What to produce
Beginning with the line that contains "Given: Open 'Моя страница' in sidebar", restate each line below through the final one exactly, and exclude the pictures.

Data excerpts
☆ ☆ ☆
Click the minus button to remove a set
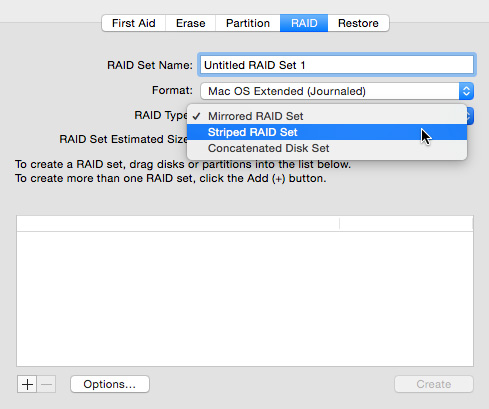Viewport: 489px width, 409px height. pyautogui.click(x=46, y=384)
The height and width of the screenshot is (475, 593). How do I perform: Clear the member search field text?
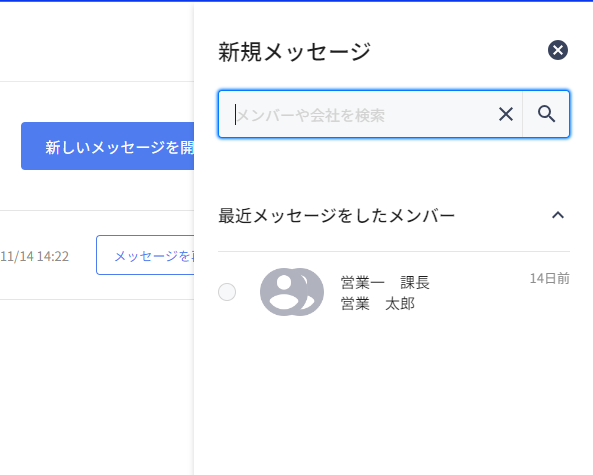(506, 114)
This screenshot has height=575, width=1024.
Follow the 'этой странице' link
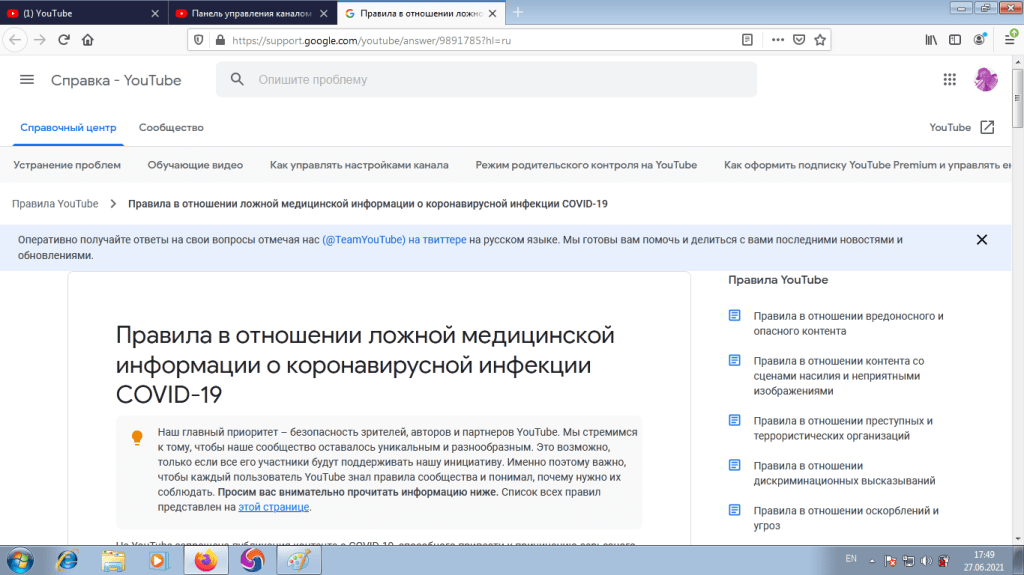(274, 507)
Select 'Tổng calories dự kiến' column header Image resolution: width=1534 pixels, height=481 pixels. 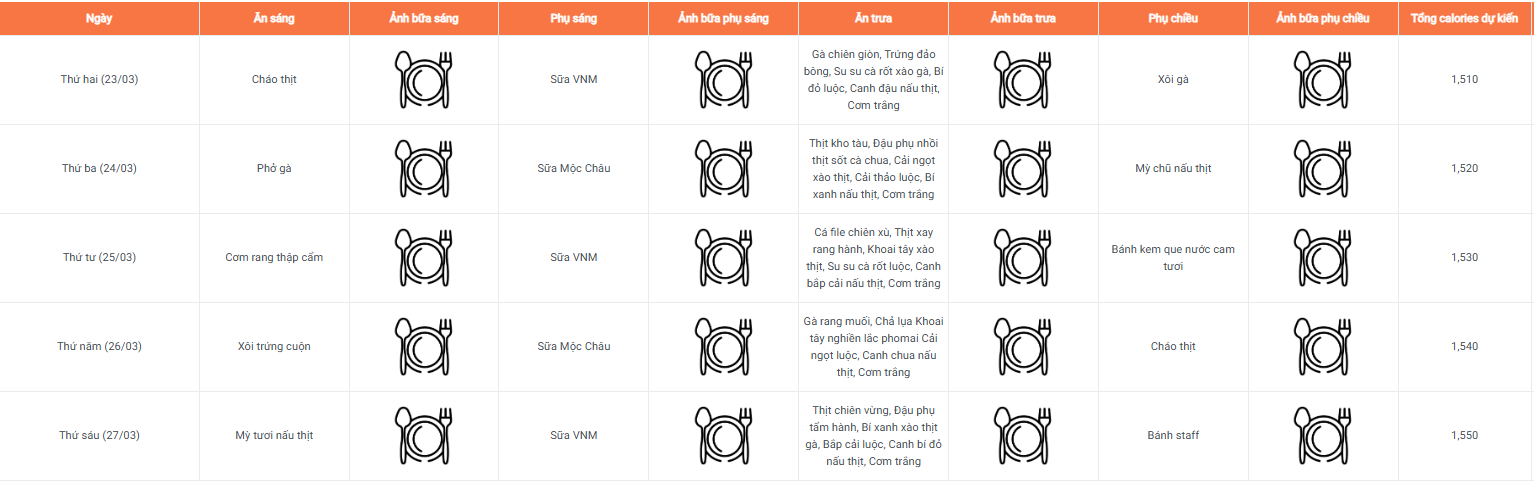point(1464,18)
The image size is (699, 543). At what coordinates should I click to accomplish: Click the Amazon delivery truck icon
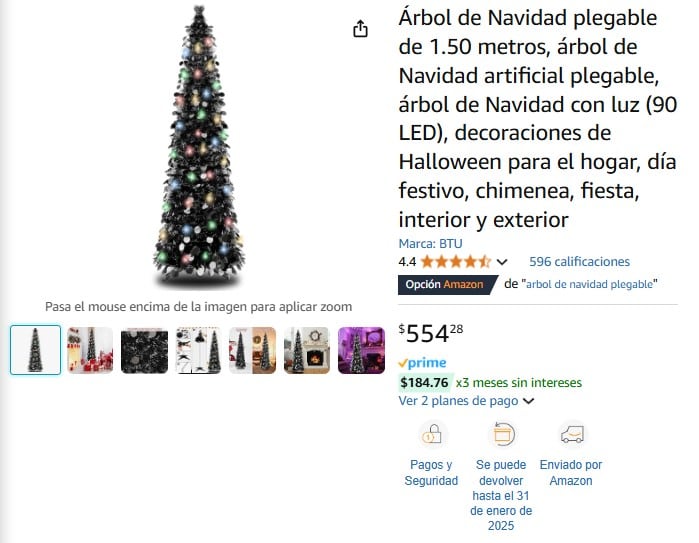[x=572, y=434]
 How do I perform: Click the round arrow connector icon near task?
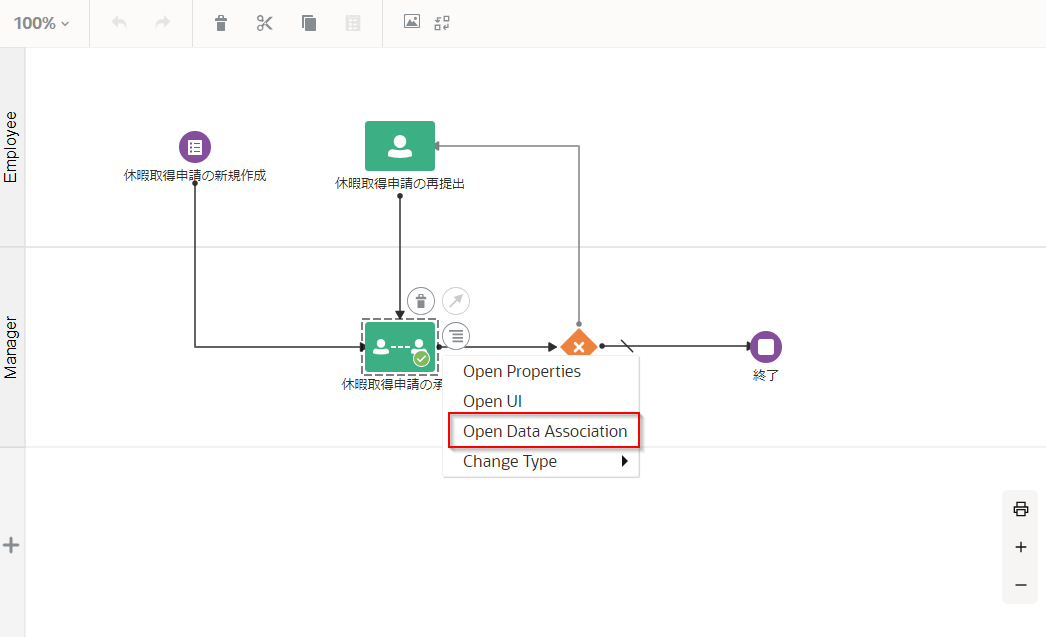(456, 301)
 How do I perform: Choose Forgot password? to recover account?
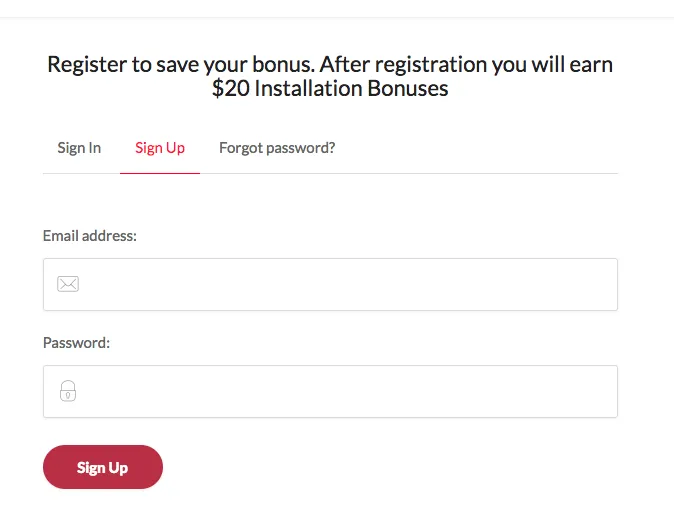pyautogui.click(x=277, y=148)
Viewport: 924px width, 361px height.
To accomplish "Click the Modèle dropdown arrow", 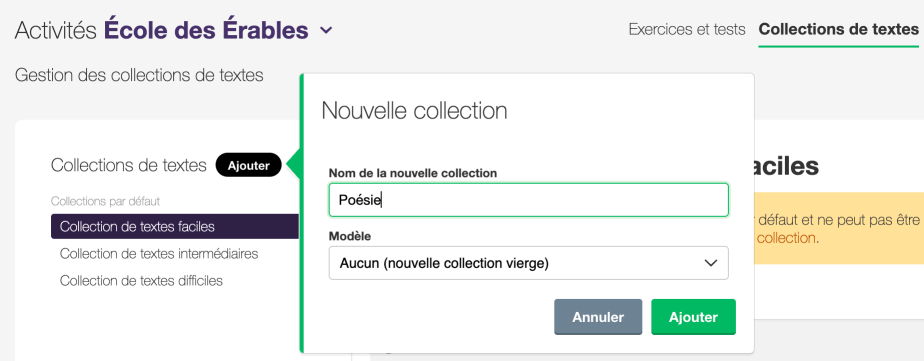I will pos(711,263).
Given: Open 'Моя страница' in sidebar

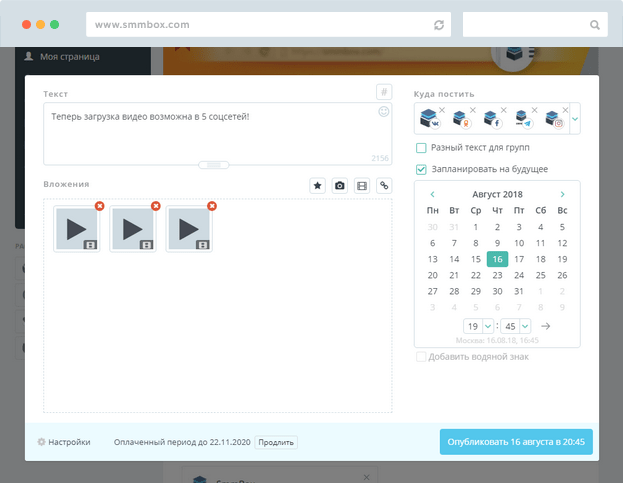Looking at the screenshot, I should (68, 57).
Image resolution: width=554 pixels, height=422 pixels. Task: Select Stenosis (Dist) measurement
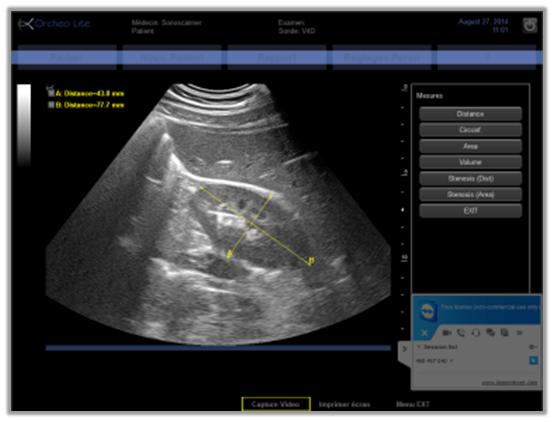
☆ ☆ ☆
Solution to the exercise
Given: Open 'Моя страница' in sidebar

Looking at the screenshot, I should (68, 57).
Image resolution: width=554 pixels, height=422 pixels. Task: Select Stenosis (Dist) measurement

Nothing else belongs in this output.